Sections

Commentary

Nixon’s New Federalism 45 Years Later

Forty years ago, President Richard Nixon left office in disgrace. But five years prior to his resignation, he made a landmark contribution to our perpetual debate over the division of power in our federalist system.

Taking to national television six months into his first term, Nixon presented a bold vision of what he called “the New Federalism,” detailing his overarching domestic affairs agenda  centered on a new vision of how power should be shared between the federal government and the states.

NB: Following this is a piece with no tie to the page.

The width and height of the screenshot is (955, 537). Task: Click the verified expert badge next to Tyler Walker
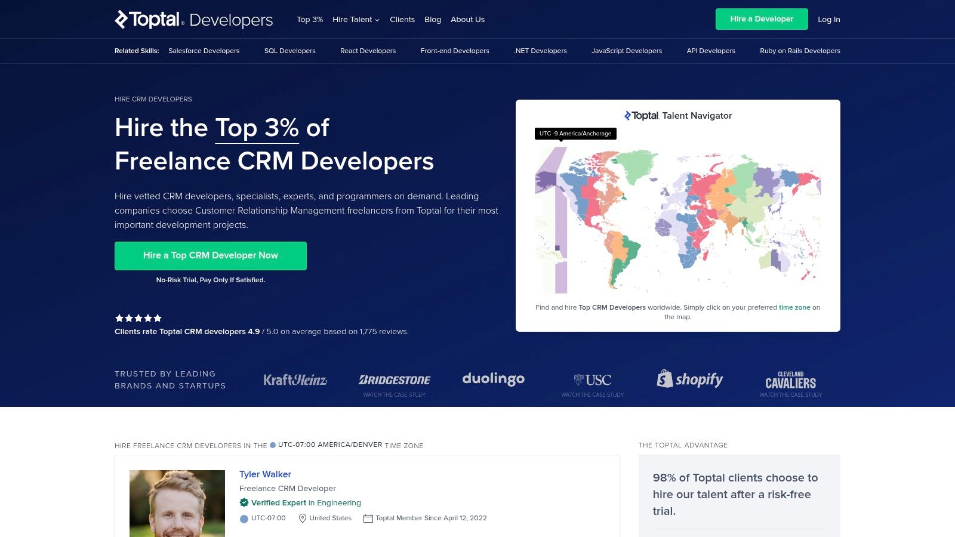tap(244, 502)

“After a third of a century of power flowing from the people and the states to Washington, it is time for a New Federalism in which power, funds, and responsibility will flow from Washington to the states and to the people,” he said. The president went on to describe changes to welfare and job training, an overhauling of the Office of Economic Opportunity (which directed poverty programs) and a new system of revenue sharing between the federal government, the states and localities. He stressed that the proposals would offer “more money and less interference” to states and local governments and would act “not as a way of avoiding problems, but as a better way of solving problems.”

Like all bold presidential initiatives, the New Federalism had its triumphs and defeats. Nixon’s Family Assistance Plan, an attempt at reforming the welfare system, never moved forward. His revenue sharing proposal had to be dramatically increased before passing in Congress. The Community Development Block Grant initiative was authorized in the Housing and Community Development Act of 1974 and remains a federal program today.

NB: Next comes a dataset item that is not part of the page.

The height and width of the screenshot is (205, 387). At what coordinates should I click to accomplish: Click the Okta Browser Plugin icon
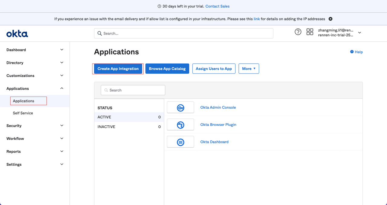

Nearly half a century after Nixon’s New Federalism, the country is still trying to sort out what gets done in Washington and what responsibilities lie at the state and local level. Congressman Paul Ryan’s recent Opportunity Grant proposal, for example, extends Nixon’s thinking on block grants, but does so in disturbing ways. Unlike Nixon’s New Federalism, Ryan’s plan would devolve crucial safety net programs back to states, preventing their funding streams from automatically adjusting for economic growth or contraction.

The vast majority of the re-sorting today, however, is being done not through grand presidential addresses, blue-ribbon commissions, or formal negotiations between the federal government and its federalist partners. Rather, the re-sorting is happening by default due to the drift and dysfunction of the national government.  

States and metropolitan areas are finding it necessary to grapple with super-sized challenges on their own. Ensuring a living wage. Educating our future workforce. Designing, financing and delivering 21st century infrastructure. Managing the challenges of an aging and diversifying society.  

In essence, the withdrawal of the national government as a reliable partner has led to a burst of innovation at the sub-national scale. Federalism is being reinvented without the guiding hand or intentional participation of the federal government. States, local governments, private business and civil society are filling the vast vacuum at the center. This is the Next Federalism – messy, uneven, chaotic, ground-up, and quintessentially American.